It was the shift in focus brought about by events in Parker’s own life which, in my opinion, throttled the literary heights to which he had begun to strive for with the series. The second entry in the story-line, Taming a Sea-Horse, came after Catskill Eagle, and the focus had shifted completely. Reading it after Ceremony was almost a shock. Having re-read Hundred-Dollar Baby on the heels of reading Sea-Horse that book feels like an aberration sandwiched between Ceremony and Hundred-Dollar Baby. But whereas reading Sea-Horse is a disappointing shock after Ceremony, Hundred-Dollar Baby is a startling surprise after the changed focus in Sea-Horse.

Parker had invested a lot in the April Kyle saga.
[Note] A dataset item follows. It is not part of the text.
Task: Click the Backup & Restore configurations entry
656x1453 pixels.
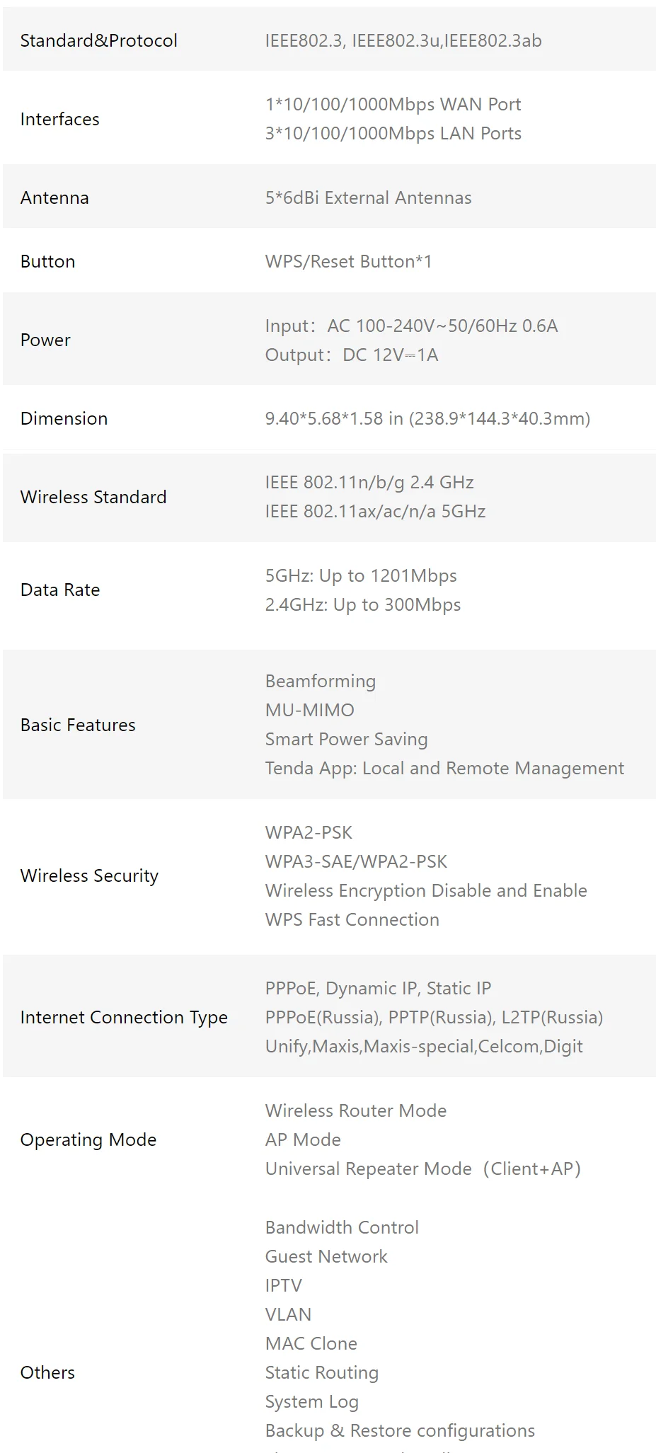Action: coord(400,1431)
Proof of that is that he kept returning to her in the series. Perhaps he sensed that neither this series, nor its writer, could go on forever, and he wanted to at least write one more great one. The fact that he chose to make it the final book in the April Kyle story, speaks volumes about his own feelings for the character. Parker once again, and finally gave readers a real mystery, with both Spenser and the reader not quite able to connect the dots in a multi-layered plot in which every time Spenser peels back one layer, another emerges. It’s the classic detective novel — Parker’s style imposed on it — of a detective working on a case where everyone is lying to him, including his client. In this case the client is a beautiful and sophisticated woman Spenser doesn’t at first recognize when she walks into his office — April Kyle.
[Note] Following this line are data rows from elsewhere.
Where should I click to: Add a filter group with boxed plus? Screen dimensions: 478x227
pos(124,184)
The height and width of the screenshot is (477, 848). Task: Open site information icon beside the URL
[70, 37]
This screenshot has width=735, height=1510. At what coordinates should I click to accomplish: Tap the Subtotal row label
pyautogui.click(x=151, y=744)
The years have apparently been kind to April, as the troubled kid once hooking in Boston’s Combat Zone seems to have become very much like Patricia Utley. While Spenser might have hoped she would find love at some point and take a Linda Rabb route, it’s impossible to be disappointed with the smiling, lovely and elegant woman in front of him. Outwardly at least, April seems to have overcome her damage, but as Spenser attempts to help her, he gradually realizes things are not as they seem. Before this one is over, there will be no doubt that April never really overcame the damage at all, and that Spenser’s morally ambiguous solution in Ceremony — even if it seemed like the only one at the time — was the wrong one.
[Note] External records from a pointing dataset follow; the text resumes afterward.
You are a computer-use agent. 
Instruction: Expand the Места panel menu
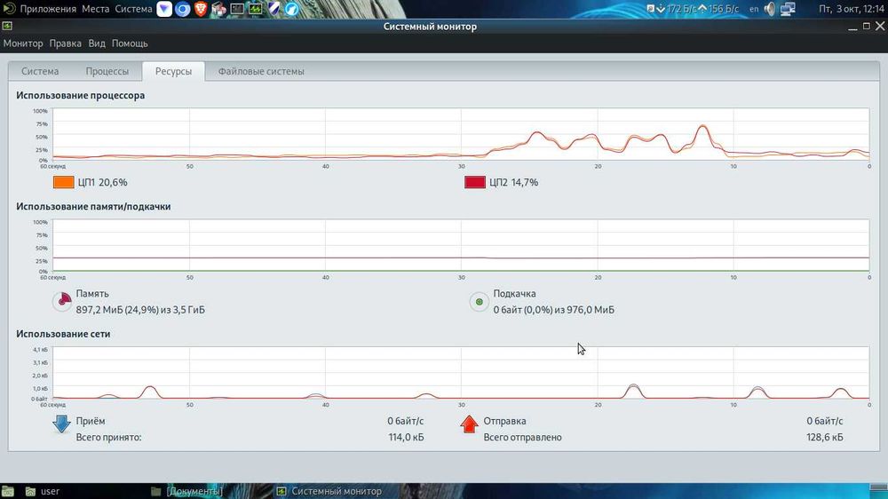pyautogui.click(x=95, y=9)
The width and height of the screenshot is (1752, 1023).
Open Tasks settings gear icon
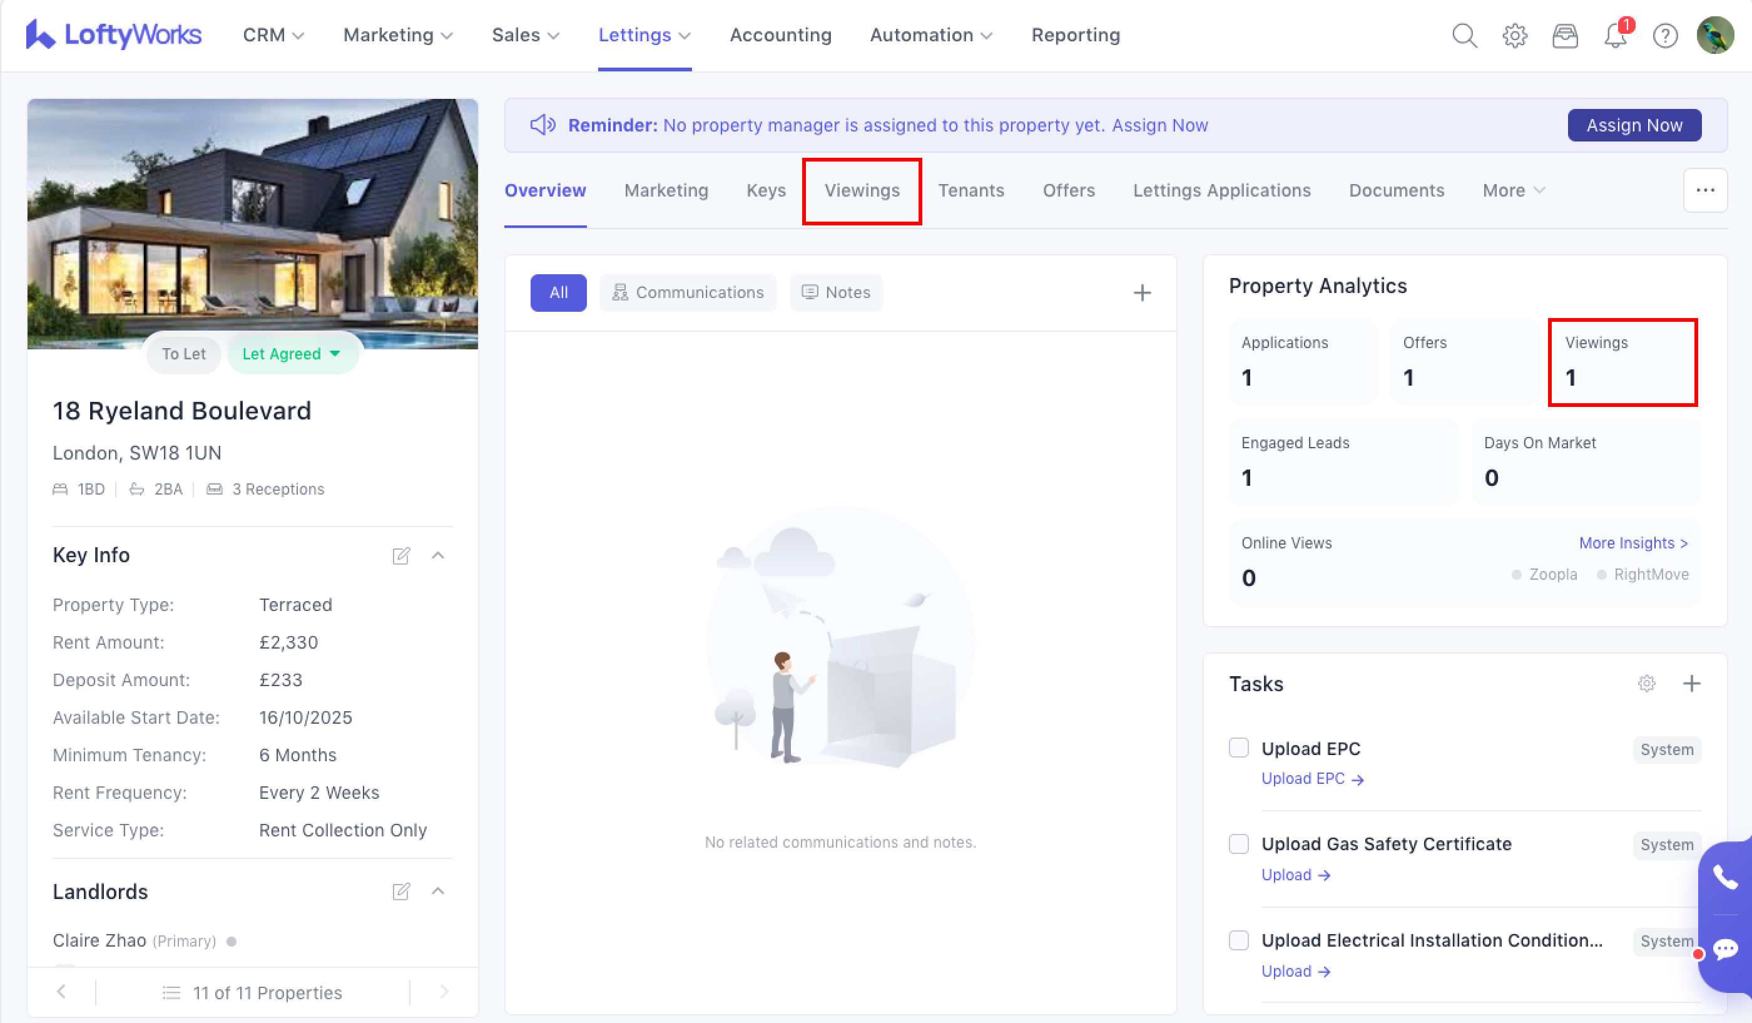pyautogui.click(x=1646, y=684)
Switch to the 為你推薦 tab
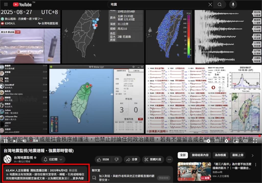The width and height of the screenshot is (262, 183). click(x=220, y=155)
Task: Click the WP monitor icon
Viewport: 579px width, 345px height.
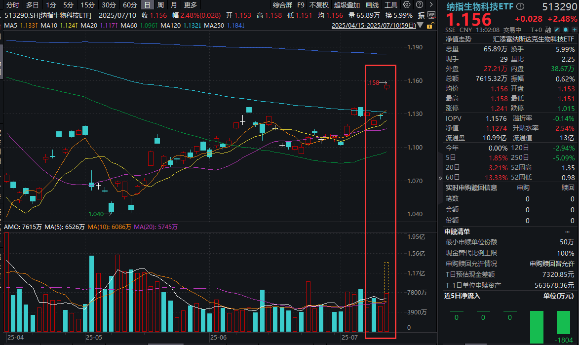Action: tap(432, 15)
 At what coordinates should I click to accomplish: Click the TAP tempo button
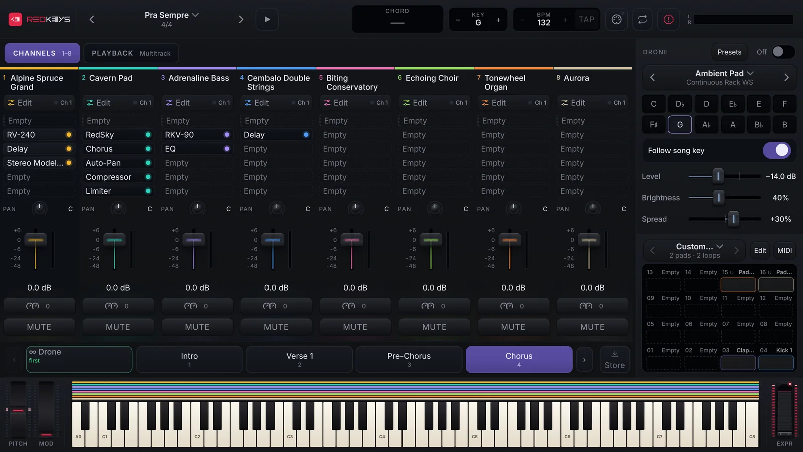[x=586, y=19]
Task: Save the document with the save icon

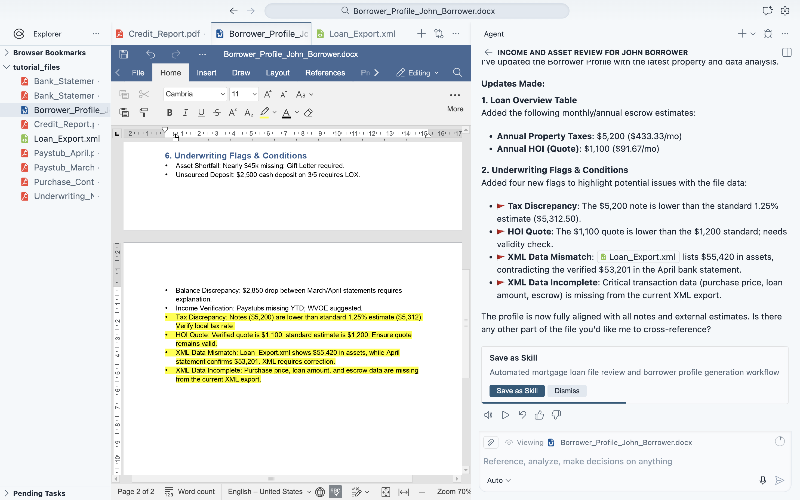Action: pos(124,54)
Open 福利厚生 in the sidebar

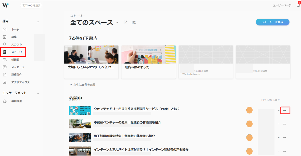16,101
April is running a Back Bay branch office of sorts for New York’s Patricia Utley, but someone is trying to horn in on the very high-end operation. The carefully recruited women working for April are teachers, real estate agents, graduate students, and bored but beautiful housewives. The clientele is upscale and as painstakingly screened as possible. When Spenser speaks with them during the investigation, it becomes clear that at least in this instance, these women are doing what they want to do, and feel like they’re the ones doing the exploiting. The psychology of that is of course hashed around by Spenser and Susan, but this is more the Spenser and Hawk show; and eventually, the Spenser and April show.

Parker could not change what he’d done from Valediction going forward at this point in the series, so he just worked around Susan. He gave the reader a real mystery with a labyrinth plot, and a depth missing in the Spenser entries which were simply great entertainment. By keeping the interludes between Spenser and Susan to a not-too-nauseating level, he kept the focus on April Kyle, which is what the character deserved. Only twice, when Susan mentions that business out West, does the reader cringe, because it’s a reminder of where this series jumped the rails, and never found its way to its intended destination once it got back on them.

As Spenser and Hawk discourage the thugs attempting to muscle in, Spenser learns that the overhead on April’s operation is so great, it leaves little for Patricia Utley. Then he discovers Utley only expanded into Boston because she cares for April, and wanted her to have something of her own. Once Spenser realizes there really isn’t a lot worth taking, he sadly concludes that April must be lying to him. It bothers Spenser on a personal level more than professional, and it bothers him that April seemingly rejects even the possibility of love. It is an early hint to both the reader and Spenser, that there will be no Linda Rabb happy ending, and suggests that the fateful decision at the end of Ceremony, was not the right one.

The threat to April’s operation escalates when one of her girls get worked over and put in the hospital. Because Spenser can already feel something wrong, the beating makes no sense. With Vinnie in Cincinnati helping his new boss, Gino, “persuade” some people, and Chollo on his way to Mexico to do similar work, Spenser brings in Tedy Sapp from Hugger Mugger to help Hawk watch over the Back Bay brothel, while he pokes around in New York. What Spenser discovers, he doesn’t like. But the more layers of a possible con game Spenser peels back, the more confused he is. With everyone lying to him, including Patricia Utley, it’s unclear just who is doing the playing, and who is getting played.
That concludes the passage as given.